**ACTION ITEM:** What you return should be the lines of the data containing "ساعت", each in full.

[Pixel coordinate grounding data]
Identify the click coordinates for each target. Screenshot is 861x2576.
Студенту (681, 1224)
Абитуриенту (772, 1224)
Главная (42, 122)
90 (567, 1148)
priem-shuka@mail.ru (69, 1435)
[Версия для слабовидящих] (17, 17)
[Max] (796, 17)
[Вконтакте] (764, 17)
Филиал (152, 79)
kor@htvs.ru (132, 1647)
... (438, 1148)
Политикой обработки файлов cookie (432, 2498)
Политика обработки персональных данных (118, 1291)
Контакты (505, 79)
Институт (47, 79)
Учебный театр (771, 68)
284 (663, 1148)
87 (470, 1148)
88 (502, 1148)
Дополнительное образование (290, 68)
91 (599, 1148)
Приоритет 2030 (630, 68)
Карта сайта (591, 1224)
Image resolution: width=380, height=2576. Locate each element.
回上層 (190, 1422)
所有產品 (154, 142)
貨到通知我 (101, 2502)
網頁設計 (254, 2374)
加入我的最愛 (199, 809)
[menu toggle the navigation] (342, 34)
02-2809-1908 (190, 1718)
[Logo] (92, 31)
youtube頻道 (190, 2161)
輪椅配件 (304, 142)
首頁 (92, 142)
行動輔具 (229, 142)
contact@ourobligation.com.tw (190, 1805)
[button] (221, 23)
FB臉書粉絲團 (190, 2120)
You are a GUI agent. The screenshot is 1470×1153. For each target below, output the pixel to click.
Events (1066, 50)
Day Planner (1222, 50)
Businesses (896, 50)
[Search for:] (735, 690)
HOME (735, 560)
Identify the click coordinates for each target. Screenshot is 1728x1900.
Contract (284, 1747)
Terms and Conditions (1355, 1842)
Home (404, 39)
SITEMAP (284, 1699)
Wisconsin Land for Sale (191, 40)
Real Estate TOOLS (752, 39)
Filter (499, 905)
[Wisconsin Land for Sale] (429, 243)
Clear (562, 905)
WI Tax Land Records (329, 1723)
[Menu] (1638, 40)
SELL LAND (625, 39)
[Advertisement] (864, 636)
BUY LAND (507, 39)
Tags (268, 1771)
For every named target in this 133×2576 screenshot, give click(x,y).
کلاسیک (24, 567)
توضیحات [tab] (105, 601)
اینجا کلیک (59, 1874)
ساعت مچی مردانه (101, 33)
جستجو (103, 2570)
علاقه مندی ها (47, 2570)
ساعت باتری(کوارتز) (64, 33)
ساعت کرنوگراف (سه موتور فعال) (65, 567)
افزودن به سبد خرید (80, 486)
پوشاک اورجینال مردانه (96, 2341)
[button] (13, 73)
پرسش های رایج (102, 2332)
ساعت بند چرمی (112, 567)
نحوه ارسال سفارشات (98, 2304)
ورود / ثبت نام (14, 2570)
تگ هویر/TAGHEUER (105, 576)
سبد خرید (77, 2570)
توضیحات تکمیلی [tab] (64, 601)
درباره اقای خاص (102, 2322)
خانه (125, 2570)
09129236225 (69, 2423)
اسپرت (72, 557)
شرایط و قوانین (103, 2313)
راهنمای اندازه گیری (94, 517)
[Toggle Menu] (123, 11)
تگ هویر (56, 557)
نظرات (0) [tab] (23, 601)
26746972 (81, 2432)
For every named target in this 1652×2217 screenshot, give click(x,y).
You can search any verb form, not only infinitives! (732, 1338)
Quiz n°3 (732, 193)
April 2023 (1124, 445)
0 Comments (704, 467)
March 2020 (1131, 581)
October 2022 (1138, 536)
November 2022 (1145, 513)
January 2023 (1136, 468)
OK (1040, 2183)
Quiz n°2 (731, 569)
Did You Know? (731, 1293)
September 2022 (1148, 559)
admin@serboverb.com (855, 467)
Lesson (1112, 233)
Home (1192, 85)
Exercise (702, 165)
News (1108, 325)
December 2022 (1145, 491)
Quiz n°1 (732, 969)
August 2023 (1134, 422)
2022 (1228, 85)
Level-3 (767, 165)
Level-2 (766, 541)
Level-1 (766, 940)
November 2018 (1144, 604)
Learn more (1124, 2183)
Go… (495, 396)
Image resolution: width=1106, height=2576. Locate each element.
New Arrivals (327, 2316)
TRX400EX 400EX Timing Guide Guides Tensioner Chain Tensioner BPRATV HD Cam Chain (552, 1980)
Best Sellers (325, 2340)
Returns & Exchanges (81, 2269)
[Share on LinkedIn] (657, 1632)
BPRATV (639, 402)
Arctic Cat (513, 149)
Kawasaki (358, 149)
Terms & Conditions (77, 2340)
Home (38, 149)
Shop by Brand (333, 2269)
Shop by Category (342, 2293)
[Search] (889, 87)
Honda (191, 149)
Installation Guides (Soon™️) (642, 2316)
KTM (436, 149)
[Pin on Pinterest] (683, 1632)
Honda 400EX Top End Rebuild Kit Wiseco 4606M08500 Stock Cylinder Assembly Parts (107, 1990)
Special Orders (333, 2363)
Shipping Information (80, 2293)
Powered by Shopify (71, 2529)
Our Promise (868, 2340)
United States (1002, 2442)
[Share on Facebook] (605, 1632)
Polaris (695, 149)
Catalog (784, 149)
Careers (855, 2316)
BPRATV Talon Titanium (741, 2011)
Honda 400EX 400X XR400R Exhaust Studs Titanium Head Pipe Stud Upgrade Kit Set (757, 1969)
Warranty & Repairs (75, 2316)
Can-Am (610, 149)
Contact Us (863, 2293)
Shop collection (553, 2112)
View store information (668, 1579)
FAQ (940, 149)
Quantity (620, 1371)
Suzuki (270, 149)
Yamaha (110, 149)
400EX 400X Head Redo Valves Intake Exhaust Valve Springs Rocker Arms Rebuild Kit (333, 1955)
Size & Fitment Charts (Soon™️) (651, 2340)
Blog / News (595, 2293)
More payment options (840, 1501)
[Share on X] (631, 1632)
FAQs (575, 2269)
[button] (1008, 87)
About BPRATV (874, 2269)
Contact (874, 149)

**TASK RESPONSE:**
ساعت مچی مردانه (101, 33)
ساعت باتری(کوارتز) (64, 33)
ساعت کرنوگراف (سه موتور فعال) (65, 567)
ساعت بند چرمی (112, 567)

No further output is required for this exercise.